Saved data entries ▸
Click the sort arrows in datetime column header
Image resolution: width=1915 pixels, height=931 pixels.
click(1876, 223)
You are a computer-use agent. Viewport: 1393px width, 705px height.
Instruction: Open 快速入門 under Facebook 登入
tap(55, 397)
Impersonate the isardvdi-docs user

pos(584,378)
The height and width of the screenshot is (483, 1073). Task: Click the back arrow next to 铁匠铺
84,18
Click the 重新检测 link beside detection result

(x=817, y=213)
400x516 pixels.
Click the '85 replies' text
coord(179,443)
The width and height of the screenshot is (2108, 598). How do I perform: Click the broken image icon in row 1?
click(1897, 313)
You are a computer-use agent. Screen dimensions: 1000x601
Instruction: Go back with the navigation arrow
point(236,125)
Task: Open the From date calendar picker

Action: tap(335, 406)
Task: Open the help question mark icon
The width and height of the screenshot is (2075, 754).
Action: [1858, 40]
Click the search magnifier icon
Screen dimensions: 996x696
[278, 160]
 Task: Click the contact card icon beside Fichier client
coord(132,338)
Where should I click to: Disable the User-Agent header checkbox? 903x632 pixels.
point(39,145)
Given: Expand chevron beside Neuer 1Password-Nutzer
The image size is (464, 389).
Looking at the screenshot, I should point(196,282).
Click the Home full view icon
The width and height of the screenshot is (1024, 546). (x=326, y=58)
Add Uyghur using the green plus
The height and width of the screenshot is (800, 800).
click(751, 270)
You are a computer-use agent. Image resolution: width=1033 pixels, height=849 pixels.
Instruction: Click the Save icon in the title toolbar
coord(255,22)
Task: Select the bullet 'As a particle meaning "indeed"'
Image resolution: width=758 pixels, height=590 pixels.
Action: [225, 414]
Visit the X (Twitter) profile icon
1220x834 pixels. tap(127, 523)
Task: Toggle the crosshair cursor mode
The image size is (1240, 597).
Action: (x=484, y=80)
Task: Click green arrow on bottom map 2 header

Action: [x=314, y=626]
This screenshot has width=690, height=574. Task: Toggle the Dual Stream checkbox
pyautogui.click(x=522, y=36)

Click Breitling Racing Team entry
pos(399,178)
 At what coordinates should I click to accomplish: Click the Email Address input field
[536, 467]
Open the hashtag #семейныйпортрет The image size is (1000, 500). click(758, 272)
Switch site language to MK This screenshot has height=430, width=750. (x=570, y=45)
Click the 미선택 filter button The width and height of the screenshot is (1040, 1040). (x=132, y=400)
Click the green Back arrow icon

Work instruction ▸ Could you return exactly the lines above from the line with "This screenshot has width=690, height=574." to the line with "Switch site language", both included, and nothing else?

Finished exercise ▸
This screenshot has width=690, height=574. Task: Toggle the Dual Stream checkbox
pyautogui.click(x=522, y=36)

Click Breitling Racing Team entry
pos(399,178)
 At what coordinates should I click to accomplish: Click the Email Address input field
[536, 467]
Open the hashtag #семейныйпортрет The image size is (1000, 500). click(758, 272)
Switch site language to MK This screenshot has height=430, width=750. (x=570, y=45)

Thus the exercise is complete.